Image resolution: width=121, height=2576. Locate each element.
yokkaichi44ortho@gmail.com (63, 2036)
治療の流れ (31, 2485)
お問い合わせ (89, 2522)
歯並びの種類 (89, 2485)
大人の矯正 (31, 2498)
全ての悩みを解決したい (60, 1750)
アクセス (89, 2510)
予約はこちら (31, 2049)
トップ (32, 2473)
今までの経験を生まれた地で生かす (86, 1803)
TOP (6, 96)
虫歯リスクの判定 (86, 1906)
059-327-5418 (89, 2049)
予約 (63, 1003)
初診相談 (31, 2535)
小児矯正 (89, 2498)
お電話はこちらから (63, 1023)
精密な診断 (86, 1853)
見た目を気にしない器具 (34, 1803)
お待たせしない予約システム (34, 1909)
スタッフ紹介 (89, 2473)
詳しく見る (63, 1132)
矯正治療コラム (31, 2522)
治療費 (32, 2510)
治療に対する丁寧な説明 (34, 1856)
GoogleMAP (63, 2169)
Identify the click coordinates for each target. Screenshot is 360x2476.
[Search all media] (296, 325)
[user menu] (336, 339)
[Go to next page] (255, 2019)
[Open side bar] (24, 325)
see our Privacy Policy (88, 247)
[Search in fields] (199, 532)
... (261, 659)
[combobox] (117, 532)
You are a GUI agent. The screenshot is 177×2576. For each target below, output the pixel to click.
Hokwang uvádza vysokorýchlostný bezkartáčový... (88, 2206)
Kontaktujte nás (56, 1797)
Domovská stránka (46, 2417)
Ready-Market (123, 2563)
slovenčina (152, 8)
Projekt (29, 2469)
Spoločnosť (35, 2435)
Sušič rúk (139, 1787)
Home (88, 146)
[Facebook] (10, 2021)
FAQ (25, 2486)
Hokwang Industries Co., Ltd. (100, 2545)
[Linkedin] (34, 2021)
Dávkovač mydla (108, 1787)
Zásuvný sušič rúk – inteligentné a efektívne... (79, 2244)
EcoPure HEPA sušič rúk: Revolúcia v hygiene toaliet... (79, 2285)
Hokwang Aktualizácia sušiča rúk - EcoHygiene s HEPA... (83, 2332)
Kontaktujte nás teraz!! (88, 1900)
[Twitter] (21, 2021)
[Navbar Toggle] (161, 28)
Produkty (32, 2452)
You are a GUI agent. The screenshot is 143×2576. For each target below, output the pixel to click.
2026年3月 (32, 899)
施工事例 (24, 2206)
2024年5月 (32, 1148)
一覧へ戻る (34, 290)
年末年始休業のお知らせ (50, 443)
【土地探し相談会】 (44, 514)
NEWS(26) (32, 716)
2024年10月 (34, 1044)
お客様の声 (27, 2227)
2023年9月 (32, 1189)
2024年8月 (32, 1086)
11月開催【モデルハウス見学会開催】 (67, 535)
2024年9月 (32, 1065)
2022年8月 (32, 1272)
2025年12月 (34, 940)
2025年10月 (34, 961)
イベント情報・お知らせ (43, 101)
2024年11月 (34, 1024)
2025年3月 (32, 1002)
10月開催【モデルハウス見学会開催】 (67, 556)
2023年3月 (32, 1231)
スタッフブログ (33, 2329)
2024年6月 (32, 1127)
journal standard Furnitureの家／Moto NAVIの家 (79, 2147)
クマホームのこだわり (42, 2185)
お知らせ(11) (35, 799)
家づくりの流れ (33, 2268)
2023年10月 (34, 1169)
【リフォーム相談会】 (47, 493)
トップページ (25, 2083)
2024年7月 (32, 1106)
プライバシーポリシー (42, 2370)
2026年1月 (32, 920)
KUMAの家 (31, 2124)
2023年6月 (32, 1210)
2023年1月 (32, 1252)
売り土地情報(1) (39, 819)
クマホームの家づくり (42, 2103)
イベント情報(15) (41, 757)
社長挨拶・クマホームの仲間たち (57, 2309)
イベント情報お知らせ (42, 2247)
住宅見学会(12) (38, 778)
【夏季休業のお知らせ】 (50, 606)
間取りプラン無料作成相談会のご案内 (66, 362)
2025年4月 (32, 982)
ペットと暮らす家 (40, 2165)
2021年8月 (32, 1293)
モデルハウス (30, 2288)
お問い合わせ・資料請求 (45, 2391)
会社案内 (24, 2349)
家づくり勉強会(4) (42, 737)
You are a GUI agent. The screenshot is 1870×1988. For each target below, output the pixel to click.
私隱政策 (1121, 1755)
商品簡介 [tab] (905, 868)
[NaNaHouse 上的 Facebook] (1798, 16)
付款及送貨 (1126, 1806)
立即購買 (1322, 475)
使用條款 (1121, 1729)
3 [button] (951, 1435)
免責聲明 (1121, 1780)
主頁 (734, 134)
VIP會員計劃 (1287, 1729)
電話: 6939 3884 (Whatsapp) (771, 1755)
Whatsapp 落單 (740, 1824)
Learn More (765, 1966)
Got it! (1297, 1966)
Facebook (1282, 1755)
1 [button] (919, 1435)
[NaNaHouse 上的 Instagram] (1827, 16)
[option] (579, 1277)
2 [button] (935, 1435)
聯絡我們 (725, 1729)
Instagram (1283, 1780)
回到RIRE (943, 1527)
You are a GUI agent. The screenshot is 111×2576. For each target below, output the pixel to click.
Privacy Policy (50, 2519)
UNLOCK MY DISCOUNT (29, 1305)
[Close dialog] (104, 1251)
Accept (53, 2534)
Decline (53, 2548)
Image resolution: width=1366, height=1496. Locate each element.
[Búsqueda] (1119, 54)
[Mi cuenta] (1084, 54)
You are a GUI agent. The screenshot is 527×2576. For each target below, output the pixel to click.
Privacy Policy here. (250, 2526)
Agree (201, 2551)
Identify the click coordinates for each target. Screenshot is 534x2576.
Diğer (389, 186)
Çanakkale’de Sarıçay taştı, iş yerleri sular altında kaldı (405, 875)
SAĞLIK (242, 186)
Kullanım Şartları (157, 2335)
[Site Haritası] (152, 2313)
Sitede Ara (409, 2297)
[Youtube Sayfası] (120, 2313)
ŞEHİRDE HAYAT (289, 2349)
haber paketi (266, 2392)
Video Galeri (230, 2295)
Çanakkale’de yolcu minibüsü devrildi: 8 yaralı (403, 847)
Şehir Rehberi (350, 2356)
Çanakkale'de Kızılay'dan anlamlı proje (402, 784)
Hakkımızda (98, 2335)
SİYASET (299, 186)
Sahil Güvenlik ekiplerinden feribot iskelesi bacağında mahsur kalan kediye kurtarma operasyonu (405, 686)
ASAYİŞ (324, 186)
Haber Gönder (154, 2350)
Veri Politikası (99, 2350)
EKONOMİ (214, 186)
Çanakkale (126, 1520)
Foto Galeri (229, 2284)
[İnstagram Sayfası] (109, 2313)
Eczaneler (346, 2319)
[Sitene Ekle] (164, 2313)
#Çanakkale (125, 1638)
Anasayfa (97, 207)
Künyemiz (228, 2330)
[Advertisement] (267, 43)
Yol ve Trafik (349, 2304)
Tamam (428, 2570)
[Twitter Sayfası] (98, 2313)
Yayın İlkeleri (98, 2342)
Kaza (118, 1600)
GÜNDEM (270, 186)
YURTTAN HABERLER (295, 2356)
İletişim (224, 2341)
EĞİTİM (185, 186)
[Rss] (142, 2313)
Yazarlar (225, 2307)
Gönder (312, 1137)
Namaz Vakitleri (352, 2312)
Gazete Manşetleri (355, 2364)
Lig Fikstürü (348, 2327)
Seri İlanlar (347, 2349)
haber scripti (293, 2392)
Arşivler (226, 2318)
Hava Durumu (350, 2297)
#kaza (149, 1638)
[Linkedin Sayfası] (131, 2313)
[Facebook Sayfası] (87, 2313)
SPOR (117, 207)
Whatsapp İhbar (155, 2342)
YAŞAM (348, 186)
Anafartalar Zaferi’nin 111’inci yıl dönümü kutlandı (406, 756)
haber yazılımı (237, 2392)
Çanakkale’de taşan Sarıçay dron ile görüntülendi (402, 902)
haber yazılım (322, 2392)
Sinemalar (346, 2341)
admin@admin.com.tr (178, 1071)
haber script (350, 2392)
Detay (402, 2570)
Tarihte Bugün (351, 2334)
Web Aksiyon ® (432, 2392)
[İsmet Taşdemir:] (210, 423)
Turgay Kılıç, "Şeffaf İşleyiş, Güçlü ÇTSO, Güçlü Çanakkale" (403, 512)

=== The task ===
The lines above, from the start of the records through the one containing "Dávkovač mydla (108, 1787)", are to be printed exactly, and nothing else is to be included.

=== The answer ===
Image resolution: width=121, height=2576. Locate each element.
yokkaichi44ortho@gmail.com (63, 2036)
治療の流れ (31, 2485)
お問い合わせ (89, 2522)
歯並びの種類 (89, 2485)
大人の矯正 (31, 2498)
全ての悩みを解決したい (60, 1750)
アクセス (89, 2510)
予約はこちら (31, 2049)
トップ (32, 2473)
今までの経験を生まれた地で生かす (86, 1803)
TOP (6, 96)
虫歯リスクの判定 (86, 1906)
059-327-5418 (89, 2049)
予約 (63, 1003)
初診相談 (31, 2535)
小児矯正 (89, 2498)
お電話はこちらから (63, 1023)
精密な診断 (86, 1853)
見た目を気にしない器具 (34, 1803)
お待たせしない予約システム (34, 1909)
スタッフ紹介 (89, 2473)
詳しく見る (63, 1132)
矯正治療コラム (31, 2522)
治療費 (32, 2510)
治療に対する丁寧な説明 (34, 1856)
GoogleMAP (63, 2169)
Identify the click coordinates for each target. Screenshot is 360x2476.
[Search all media] (296, 325)
[user menu] (336, 339)
[Go to next page] (255, 2019)
[Open side bar] (24, 325)
see our Privacy Policy (88, 247)
[Search in fields] (199, 532)
... (261, 659)
[combobox] (117, 532)
You are a GUI agent. The screenshot is 177×2576. For each target below, output the pixel to click.
Hokwang uvádza vysokorýchlostný bezkartáčový... (88, 2206)
Kontaktujte nás (56, 1797)
Domovská stránka (46, 2417)
Ready-Market (123, 2563)
slovenčina (152, 8)
Projekt (29, 2469)
Spoločnosť (35, 2435)
Sušič rúk (139, 1787)
Home (88, 146)
[Facebook] (10, 2021)
FAQ (25, 2486)
Hokwang Industries Co., Ltd. (100, 2545)
[Linkedin] (34, 2021)
Dávkovač mydla (108, 1787)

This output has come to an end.